One of the most popular tracks in iGEM has always been Health & Medicine. There were over 50 teams in this track in 2015 competing for a track prize and several nominations. Because of the number of teams competing for this award, iGEM HQ decided to split the Health & Medicine track into two new tracks: Diagnostics and Therapeutics.

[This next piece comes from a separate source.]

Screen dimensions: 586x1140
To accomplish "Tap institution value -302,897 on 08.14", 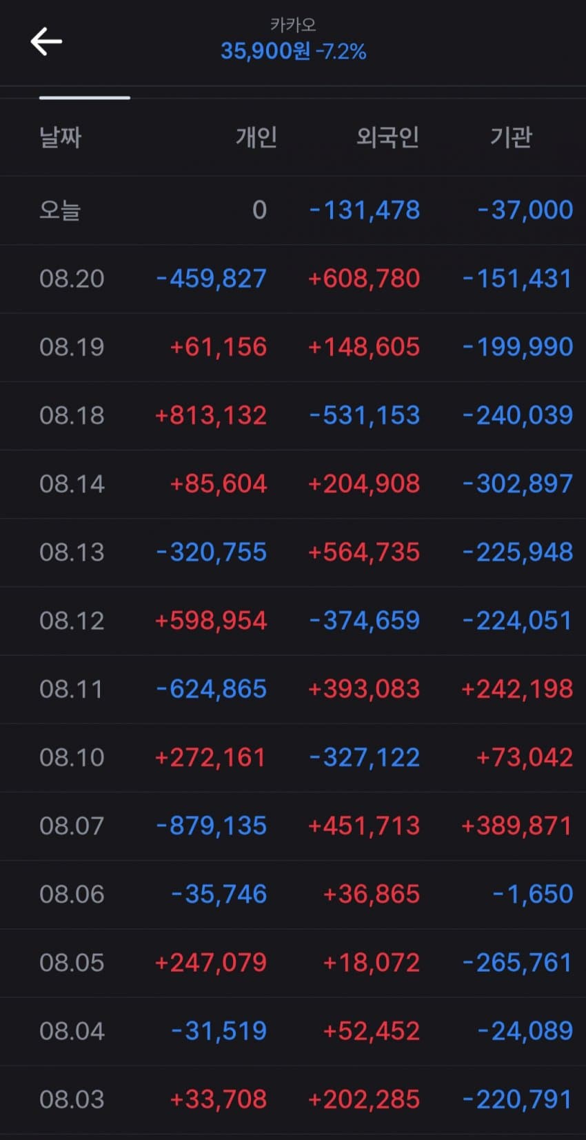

How do you know if your project fits into the diagnostics track, the therapeutics track or maybe both? It depends on where you choose to put the focus of your project. Is your team more concerned with detecting illness and disease, or in treating it? What parts have you made? Does your project detect pathogens or disease states, or does it pave a way to treat medical conditions? If you are working on both issues, you may want to think about what aspect of your project is working better before selecting a track, or spliting your team and having two projects.

SYSU-MEDICINE 2016

MSCavalry: MSCs of Next Generation

With great power to suppress adaptive immune system as well as innate immune system, mesenchymal stem cells (MSCs) are promising candidates for cell-based therapy to treat inflammatory diseases, such as IBD, encephalitis, etc. However, clinical trials of MSCs have demonstrated that only a few MSCs can indeed arrive at the inflamed tissue after systematic administration and exert their immunomodulatory function due to the inefficient homing ability of MSCs. This year, MSCs of next generation are coming. In our project, we will 1) Empower MSCs with a series of chemokine receptors in order to ensure its effective homing. 2) Introduce several kinds of positioning system, such as luciferase to locate in vivo MSC and assure their arrival at the inflamed tissue. 3) Design a switch to kill MSCs when they differentiate into other types of cells. Finally, we will confirm our engineered MSCs in animal models, such as IBD and DTH.

Tel-Hai 2016

GENE THERAPY OF EPITHELIAL BASED ON THE TARGETED DELIVERY OF CRISPR/CAS9 BY A BACTERIAL TOXIN

Our team develops a system for the targeted delivery of CRISPR/CAS9 in order to fix Cystic Fibrosis (CF) mutations in the epithelium tissue. A comprised of a CRISPR/CAS9 plasmid linked to the B-subunit protein of the cholera toxin. The pentamer B-subunit is used here as a homing device, since it can bind with high affinity to the various ganglioside molecules present on the cell membrane of all epithelial cells. It has been found that regenerating respiratory epithelial cells of CF patients carry the asialo-GM1 ganglioside. The binding of the B-subunit to its receptor molecules results in the internalization, probably by endocytosis, of the protein, together with its linked cargo plasmid. Once inside the cells, the labile link can be cleaved. The released plasmid is then set free to reach the nucleus where it can be transcribed to his CRISPR/CAS9 components and fix the CF mutation by homologous recombination in vivo.